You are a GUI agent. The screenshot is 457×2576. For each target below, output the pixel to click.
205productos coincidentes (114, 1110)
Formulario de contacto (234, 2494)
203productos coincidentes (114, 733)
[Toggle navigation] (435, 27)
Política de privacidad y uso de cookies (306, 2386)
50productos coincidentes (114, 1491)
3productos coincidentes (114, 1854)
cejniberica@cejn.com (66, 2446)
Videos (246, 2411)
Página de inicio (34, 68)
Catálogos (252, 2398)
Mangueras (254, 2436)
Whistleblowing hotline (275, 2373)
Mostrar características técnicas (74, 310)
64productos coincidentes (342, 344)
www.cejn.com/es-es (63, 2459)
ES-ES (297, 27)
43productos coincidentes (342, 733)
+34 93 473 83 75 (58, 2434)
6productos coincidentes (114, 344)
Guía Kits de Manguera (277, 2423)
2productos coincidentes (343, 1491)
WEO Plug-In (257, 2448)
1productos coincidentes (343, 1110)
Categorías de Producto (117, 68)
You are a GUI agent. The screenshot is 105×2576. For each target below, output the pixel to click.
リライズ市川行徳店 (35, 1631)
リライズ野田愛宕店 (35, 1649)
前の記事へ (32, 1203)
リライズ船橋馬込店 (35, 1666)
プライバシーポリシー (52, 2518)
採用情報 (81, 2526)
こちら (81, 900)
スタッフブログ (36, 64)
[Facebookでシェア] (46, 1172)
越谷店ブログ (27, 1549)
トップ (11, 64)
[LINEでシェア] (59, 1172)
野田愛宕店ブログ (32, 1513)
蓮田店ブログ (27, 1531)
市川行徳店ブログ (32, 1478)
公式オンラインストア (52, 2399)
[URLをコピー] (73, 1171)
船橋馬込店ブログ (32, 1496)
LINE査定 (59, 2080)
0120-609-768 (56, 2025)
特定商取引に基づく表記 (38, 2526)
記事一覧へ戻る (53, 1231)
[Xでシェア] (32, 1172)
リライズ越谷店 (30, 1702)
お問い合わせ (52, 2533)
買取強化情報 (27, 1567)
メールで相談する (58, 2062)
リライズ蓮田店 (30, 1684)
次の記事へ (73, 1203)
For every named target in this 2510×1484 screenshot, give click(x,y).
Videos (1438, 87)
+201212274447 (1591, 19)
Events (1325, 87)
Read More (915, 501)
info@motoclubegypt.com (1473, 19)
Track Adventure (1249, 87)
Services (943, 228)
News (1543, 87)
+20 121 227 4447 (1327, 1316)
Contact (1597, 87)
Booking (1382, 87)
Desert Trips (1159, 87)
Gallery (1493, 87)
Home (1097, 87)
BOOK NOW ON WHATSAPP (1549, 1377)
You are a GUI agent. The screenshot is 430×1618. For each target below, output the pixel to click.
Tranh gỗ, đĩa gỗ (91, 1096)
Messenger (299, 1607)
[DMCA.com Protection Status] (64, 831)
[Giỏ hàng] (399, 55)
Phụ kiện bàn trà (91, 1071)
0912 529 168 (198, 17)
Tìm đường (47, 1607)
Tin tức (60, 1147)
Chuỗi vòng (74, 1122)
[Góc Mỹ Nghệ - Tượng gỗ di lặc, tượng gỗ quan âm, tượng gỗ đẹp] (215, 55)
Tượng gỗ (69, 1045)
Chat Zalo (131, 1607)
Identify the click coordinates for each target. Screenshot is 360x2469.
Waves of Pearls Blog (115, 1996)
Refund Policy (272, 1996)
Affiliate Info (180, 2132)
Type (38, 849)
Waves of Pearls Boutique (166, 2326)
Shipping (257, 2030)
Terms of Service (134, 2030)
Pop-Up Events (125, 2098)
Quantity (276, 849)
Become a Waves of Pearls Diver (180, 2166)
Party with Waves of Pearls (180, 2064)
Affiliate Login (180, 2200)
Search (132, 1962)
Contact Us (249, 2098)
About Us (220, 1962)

.....

● WHAT THE TASK ASKS
All of the material should be duplicated exactly.

● TASK SOLUTION
You are a GUI agent. The screenshot is 457×2576. For each target below, output the pixel to click.
205productos coincidentes (114, 1110)
Formulario de contacto (234, 2494)
203productos coincidentes (114, 733)
[Toggle navigation] (435, 27)
Política de privacidad y uso de cookies (306, 2386)
50productos coincidentes (114, 1491)
3productos coincidentes (114, 1854)
cejniberica@cejn.com (66, 2446)
Videos (246, 2411)
Página de inicio (34, 68)
Catálogos (252, 2398)
Mangueras (254, 2436)
Whistleblowing hotline (275, 2373)
Mostrar características técnicas (74, 310)
64productos coincidentes (342, 344)
www.cejn.com/es-es (63, 2459)
ES-ES (297, 27)
43productos coincidentes (342, 733)
+34 93 473 83 75 (58, 2434)
6productos coincidentes (114, 344)
Guía Kits de Manguera (277, 2423)
2productos coincidentes (343, 1491)
WEO Plug-In (257, 2448)
1productos coincidentes (343, 1110)
Categorías de Producto (117, 68)
You are a GUI agent. The screenshot is 105×2576. For each target below, output the pixel to click.
リライズ市川行徳店 (35, 1631)
リライズ野田愛宕店 (35, 1649)
前の記事へ (32, 1203)
リライズ船橋馬込店 (35, 1666)
プライバシーポリシー (52, 2518)
採用情報 (81, 2526)
こちら (81, 900)
スタッフブログ (36, 64)
[Facebookでシェア] (46, 1172)
越谷店ブログ (27, 1549)
トップ (11, 64)
[LINEでシェア] (59, 1172)
野田愛宕店ブログ (32, 1513)
蓮田店ブログ (27, 1531)
市川行徳店ブログ (32, 1478)
公式オンラインストア (52, 2399)
[URLをコピー] (73, 1171)
船橋馬込店ブログ (32, 1496)
LINE査定 (59, 2080)
0120-609-768 (56, 2025)
特定商取引に基づく表記 (38, 2526)
記事一覧へ戻る (53, 1231)
[Xでシェア] (32, 1172)
リライズ越谷店 (30, 1702)
お問い合わせ (52, 2533)
買取強化情報 (27, 1567)
メールで相談する (58, 2062)
リライズ蓮田店 (30, 1684)
次の記事へ (73, 1203)
For every named target in this 2510×1484 screenshot, give click(x,y).
Videos (1438, 87)
+201212274447 (1591, 19)
Events (1325, 87)
Read More (915, 501)
info@motoclubegypt.com (1473, 19)
Track Adventure (1249, 87)
Services (943, 228)
News (1543, 87)
+20 121 227 4447 (1327, 1316)
Contact (1597, 87)
Booking (1382, 87)
Desert Trips (1159, 87)
Gallery (1493, 87)
Home (1097, 87)
BOOK NOW ON WHATSAPP (1549, 1377)
You are a GUI agent. The screenshot is 430×1618. For each target below, output the pixel to click.
Tranh gỗ, đĩa gỗ (91, 1096)
Messenger (299, 1607)
[DMCA.com Protection Status] (64, 831)
[Giỏ hàng] (399, 55)
Phụ kiện bàn trà (91, 1071)
0912 529 168 (198, 17)
Tìm đường (47, 1607)
Tin tức (60, 1147)
Chuỗi vòng (74, 1122)
[Góc Mỹ Nghệ - Tượng gỗ di lặc, tượng gỗ quan âm, tượng gỗ đẹp] (215, 55)
Tượng gỗ (69, 1045)
Chat Zalo (131, 1607)
Identify the click coordinates for each target. Screenshot is 360x2469.
Waves of Pearls Blog (115, 1996)
Refund Policy (272, 1996)
Affiliate Info (180, 2132)
Type (38, 849)
Waves of Pearls Boutique (166, 2326)
Shipping (257, 2030)
Terms of Service (134, 2030)
Pop-Up Events (125, 2098)
Quantity (276, 849)
Become a Waves of Pearls Diver (180, 2166)
Party with Waves of Pearls (180, 2064)
Affiliate Login (180, 2200)
Search (132, 1962)
Contact Us (249, 2098)
About Us (220, 1962)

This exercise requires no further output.